The two men in the photo who had stood so stiffly, as though not quite comfortable, were now close, relaxed. Dante’s arms were around Cully’s slim shoulders, as protective as any lover ever.

They were each wearing the medallions that had been on the table, but the cords had changed to silver.

Alex swallowed, and his legs gave a definite wobble. He must not have been the only one, because Jordan and Bartholomew sank into their own chairs as well.

“We… we did something,” Alex said through a scratchy throat.

“We did,” Jordan agreed. “We… I think we changed time.”

“Oh dear,” Lachlan muttered.

“Oh no,” Kate agreed.

“This can’t be good,” Josh said bluntly. “No—no. Every science fiction movie I’ve ever seen tells me this can’t be close to good.”

“Where was that picture taken again?” Alex asked, trying to get a feel for the universe shifting beneath their feet.

“Mendocino,” Jordan said automatically. “Three years ago. We all went to check out the tide pools, and Cully sat and made a sand castle. Dante….” He squeezed his eyes shut. “Dante made sand castles with Cully—”

“At the exact same time he was looking at the tide pools with us,” Bartholomew filled in. “My brain is doing it too.”

“Both memories,” Alex murmured. “I feel it. Both things happened simultaneously. It’s like split pasts. In one memory they’re lovers, and in the other memory they’re roommates and friends.”

“All… shit.” Kate took a breath. “You guys, I bet if we start thinking about them, all our memories will be like that. I mean, I thought about them just before they disappeared, as sort of a test. In one memory, Dante is about to overnight at someone else’s house. In the other memory, he and Cully are going to a play together. They’re holding hands.”

“Oh Jesus,” Jordan muttered. “What did we do?”

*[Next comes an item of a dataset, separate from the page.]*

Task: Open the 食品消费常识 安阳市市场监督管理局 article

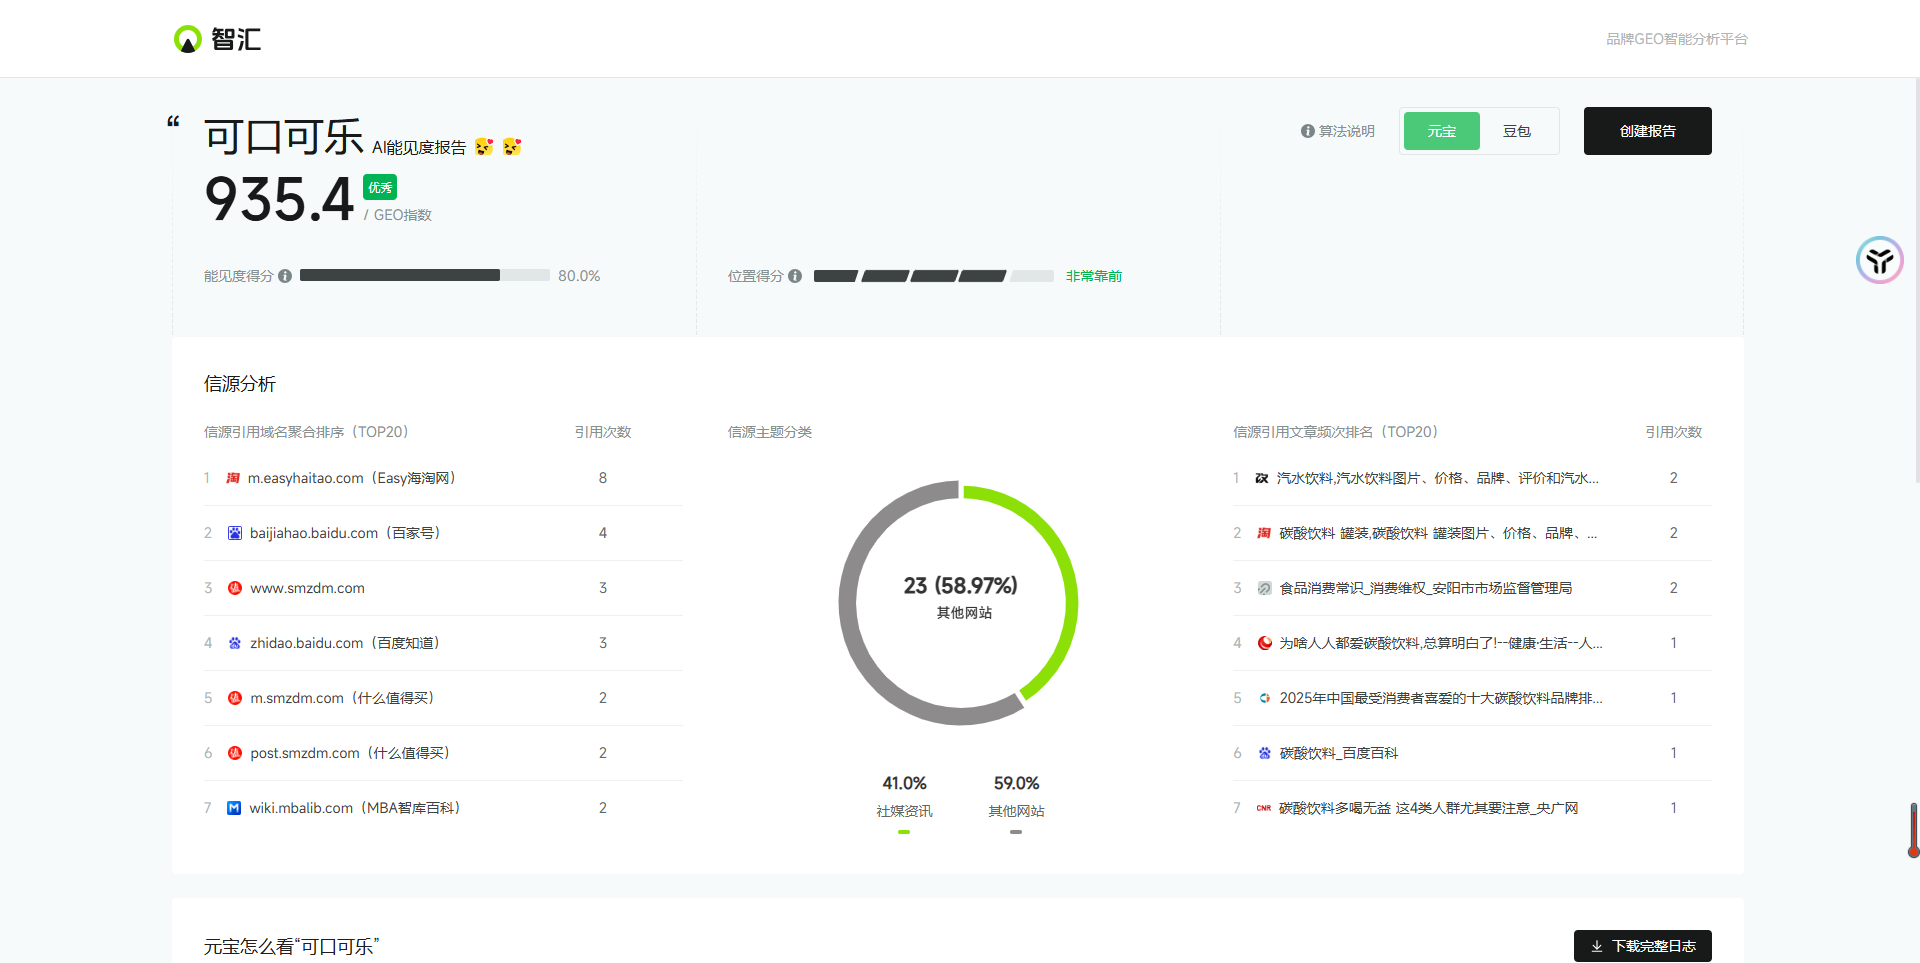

Alex took a deep breath and pulled up Simon’s number. Before he hit Dial, he snapped, “Oh, I think it’s perfectly obvious the magic is doing what it bloody well wants to!”

Just as he said that, all the lights in the house went off again, and Simon answered the phone.

“She’s right here,” Simon said, and Alex was so relieved to hear his voice—and that the damned dog was okay—that his eyes burned.